J. of Chromatogr. Sci. 57 (9), 799 - 805 (2019). Description of a method for the quantification of R, R-glycopyrronium bromide (GLY) and its related impurities in drug substance and drug product by HPTLC on silica gel with dichloromethane - methanol - formic acid 20:1:1. GLY and its related impurities (glycopyrronium impurity G and glycopyrronium impurity J) were separated with hRf values of 17, 34 and 69, respectively. Quantitative determination at 220 nm in the range of 0.3 - 10 and 0.2 - 4.0 μg/zone. The LOD and LOQ were 0.1, 0.3 and 0.05, 0.2 μg/zone for GLY and its related impurities, respectively. The recovery was 99.5 ± 1.4, 100.0 ± 1.3 and 99.6 ± 0.8 and R2 ≥ 0.9968 for GLY and its impurities, consecutively.

J. of Chromatogr. Sci. 57 (6), 552-559 (2019). Analysis of chlorpheniramine maleate (CM), phenylephrine (PE) and guaifenesin (GF) in their mixture and in presence of the GF related substance guaiacol (GL) and the cough syrup preservative sodium benzoate (NaB) by TLC on silica gel with ethyl acetate - methanol - toluene - ammonia 14:3:2:1. Quantitative determination by absorbance measurement at 270 nm. The method was suitable for the determination of CM, PE, and GF in pure powder and in combined cough syrup without interference from the excipients.

J. Planar Chromatogr. 33, 523-530 (2020). HPTLC of clonazepam (1), lorazepam (2), alprazolam (3), diazepam (4), furazepam (5), oxazepam (6) and nitrazepam (7) in urine on silica gel with chloroform - glacial acetic acid 9:1. Direct extraction of the substances from the plate into a mass spectrometer. The hRF values for (1) to (7) were 73, 44, 22, 64, 18, 53 and 40, respectively. Linearity was between 0.2 and 0.8 µg/mL. Intermediate precision was below 5 %. LOD was 1 ng/mL for each substance. Average recovery was 67.1 % for (1), 68.9 % for (2), 64.2 % for (3), 73.1 % for (4), 50.7 % for (5), 81.4 % for (6) and 64.4 % for (7).

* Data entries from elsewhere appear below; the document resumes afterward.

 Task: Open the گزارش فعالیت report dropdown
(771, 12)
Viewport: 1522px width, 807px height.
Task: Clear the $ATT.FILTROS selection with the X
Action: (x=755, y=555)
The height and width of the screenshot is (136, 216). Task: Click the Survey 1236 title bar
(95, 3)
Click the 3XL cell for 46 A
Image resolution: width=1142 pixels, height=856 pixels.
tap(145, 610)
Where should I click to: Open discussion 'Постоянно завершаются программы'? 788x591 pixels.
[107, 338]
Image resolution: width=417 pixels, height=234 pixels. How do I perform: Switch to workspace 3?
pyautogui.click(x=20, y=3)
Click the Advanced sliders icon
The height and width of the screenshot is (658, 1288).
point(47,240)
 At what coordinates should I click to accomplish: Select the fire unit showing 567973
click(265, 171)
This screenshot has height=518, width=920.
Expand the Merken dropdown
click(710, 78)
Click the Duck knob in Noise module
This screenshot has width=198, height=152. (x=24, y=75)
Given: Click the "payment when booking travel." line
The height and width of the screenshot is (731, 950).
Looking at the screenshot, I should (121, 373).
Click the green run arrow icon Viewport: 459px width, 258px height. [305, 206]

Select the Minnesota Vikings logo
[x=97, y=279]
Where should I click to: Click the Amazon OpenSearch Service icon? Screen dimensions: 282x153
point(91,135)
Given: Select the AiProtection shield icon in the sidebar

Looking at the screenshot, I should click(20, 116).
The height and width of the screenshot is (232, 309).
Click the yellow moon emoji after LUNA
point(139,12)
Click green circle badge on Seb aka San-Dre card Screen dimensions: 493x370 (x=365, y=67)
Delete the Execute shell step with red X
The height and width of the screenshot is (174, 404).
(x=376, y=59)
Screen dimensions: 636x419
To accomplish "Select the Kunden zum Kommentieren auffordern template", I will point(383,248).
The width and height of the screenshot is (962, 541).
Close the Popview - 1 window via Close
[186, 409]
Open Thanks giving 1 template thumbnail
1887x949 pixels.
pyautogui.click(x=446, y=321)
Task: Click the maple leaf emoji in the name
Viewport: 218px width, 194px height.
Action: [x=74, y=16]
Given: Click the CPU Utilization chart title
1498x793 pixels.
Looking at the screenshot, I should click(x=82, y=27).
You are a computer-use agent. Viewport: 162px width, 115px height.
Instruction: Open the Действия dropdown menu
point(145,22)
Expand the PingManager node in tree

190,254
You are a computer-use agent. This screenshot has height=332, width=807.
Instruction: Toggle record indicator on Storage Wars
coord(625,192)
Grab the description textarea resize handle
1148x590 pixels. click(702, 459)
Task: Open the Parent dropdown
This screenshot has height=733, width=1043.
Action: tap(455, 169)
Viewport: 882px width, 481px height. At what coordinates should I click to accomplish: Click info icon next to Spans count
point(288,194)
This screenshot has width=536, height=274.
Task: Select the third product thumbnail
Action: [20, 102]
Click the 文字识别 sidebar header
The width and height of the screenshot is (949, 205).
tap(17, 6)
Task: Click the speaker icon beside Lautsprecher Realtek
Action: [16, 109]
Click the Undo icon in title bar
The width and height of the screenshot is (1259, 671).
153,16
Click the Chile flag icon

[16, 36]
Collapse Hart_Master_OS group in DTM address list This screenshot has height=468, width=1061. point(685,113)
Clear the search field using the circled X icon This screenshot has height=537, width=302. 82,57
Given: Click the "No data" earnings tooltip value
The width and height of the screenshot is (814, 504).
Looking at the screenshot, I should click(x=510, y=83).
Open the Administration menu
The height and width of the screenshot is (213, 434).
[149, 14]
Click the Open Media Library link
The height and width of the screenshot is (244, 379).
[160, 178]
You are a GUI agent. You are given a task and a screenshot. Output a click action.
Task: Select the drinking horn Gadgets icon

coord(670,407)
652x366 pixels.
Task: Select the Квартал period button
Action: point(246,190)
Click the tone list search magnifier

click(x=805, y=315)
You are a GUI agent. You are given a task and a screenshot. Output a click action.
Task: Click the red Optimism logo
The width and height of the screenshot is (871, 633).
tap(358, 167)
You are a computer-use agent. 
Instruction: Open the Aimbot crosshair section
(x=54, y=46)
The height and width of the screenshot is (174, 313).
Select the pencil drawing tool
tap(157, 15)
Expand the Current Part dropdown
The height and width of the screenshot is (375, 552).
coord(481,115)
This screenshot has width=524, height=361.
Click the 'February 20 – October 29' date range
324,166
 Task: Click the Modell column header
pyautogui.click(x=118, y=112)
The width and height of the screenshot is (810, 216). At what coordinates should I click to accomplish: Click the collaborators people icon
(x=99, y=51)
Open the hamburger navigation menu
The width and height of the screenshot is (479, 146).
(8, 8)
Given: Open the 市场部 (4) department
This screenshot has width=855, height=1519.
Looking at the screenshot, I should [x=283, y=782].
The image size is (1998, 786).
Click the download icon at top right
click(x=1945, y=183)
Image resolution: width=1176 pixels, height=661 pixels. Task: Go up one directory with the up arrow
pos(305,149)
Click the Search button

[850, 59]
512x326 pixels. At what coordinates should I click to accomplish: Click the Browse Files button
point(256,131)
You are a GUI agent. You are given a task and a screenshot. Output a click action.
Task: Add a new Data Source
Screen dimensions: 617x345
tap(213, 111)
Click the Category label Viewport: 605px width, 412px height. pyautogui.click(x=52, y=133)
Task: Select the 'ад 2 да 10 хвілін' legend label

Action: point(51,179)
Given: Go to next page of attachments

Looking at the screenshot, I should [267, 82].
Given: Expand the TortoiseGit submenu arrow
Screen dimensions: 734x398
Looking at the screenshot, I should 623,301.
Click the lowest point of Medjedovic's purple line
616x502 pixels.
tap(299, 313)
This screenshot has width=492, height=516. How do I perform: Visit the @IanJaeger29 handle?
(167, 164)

J. Planar Chromatogr. 33, 481-487 (2020). HPTLC of resveratrol in the fruits of Morus alba on silica gel with hexane - ethyl acetate - glacial acetic acid 40:60:1. Quantitative determination by absorbance measurement at 302 nm. The hRF value for resveratrol was 56. Linearity was between 100 and 1600 ng/zone. Intermediate precision was below 2 % (n=6). The LOD and LOQ were 16 and 46 ng/zone, respectively. Recovery was between 90.3 and 96.5 %.